> _Data to use_:
►

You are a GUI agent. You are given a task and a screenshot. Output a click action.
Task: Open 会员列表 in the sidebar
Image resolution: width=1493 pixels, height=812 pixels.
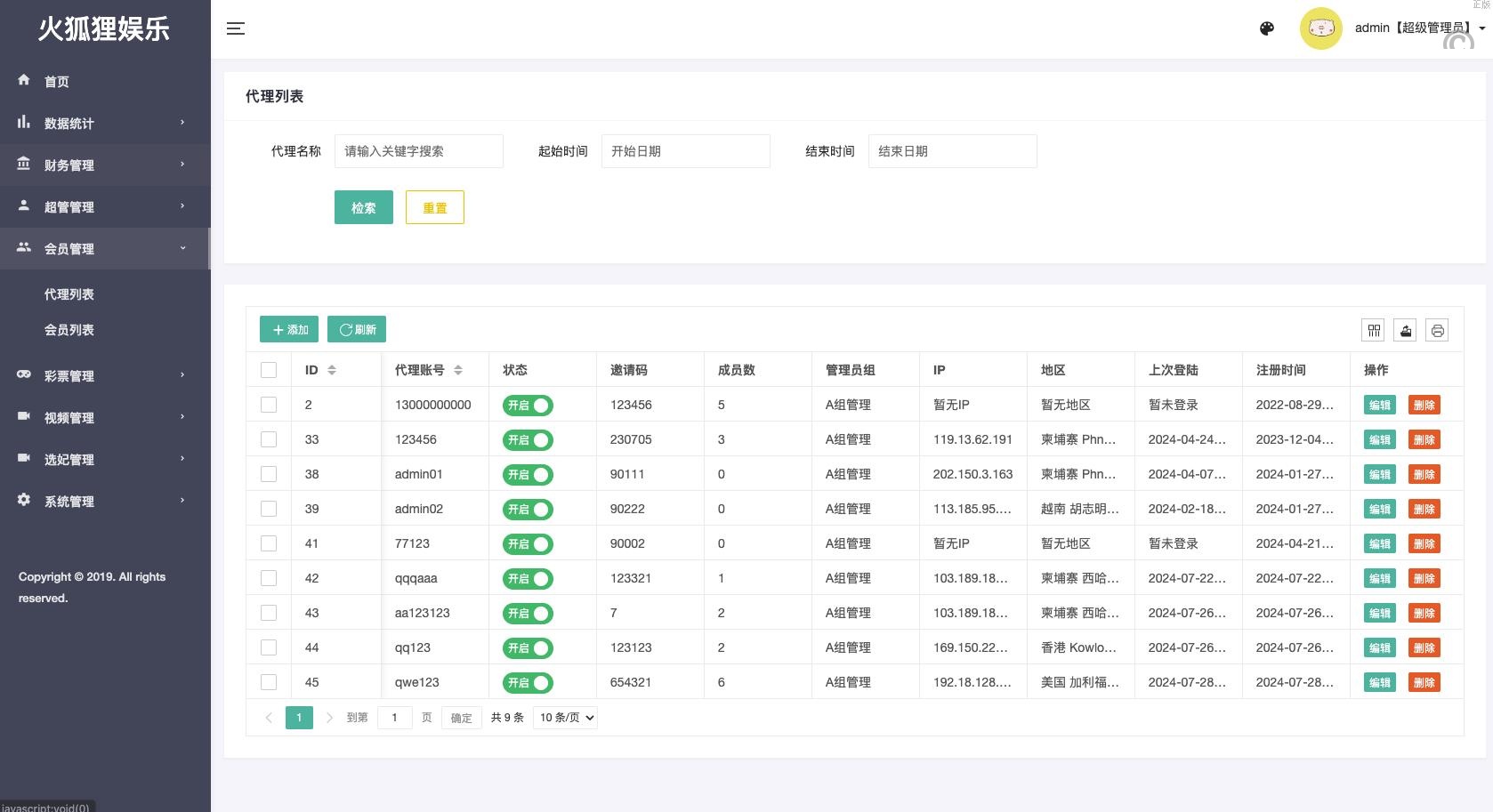click(69, 330)
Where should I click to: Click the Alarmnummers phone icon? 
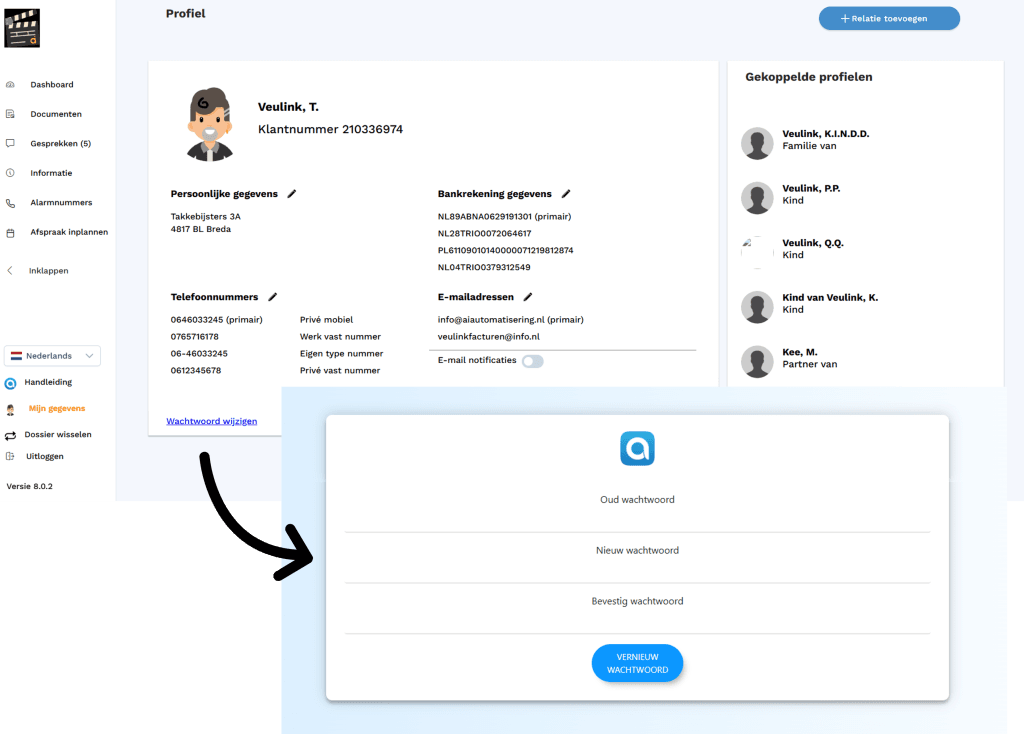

◄

> _Required task_: Rewrite the listing above, changing "screenshot" to "screen capture" and leaving everything else as it is. Omit the pictures from your answer.

> _Answer to the task_:
You are a GUI agent. You are given a task and a screen capture. Output a click action.
Task: Open 会员列表 in the sidebar
Image resolution: width=1493 pixels, height=812 pixels.
click(69, 330)
Where should I click to: Click the Alarmnummers phone icon? 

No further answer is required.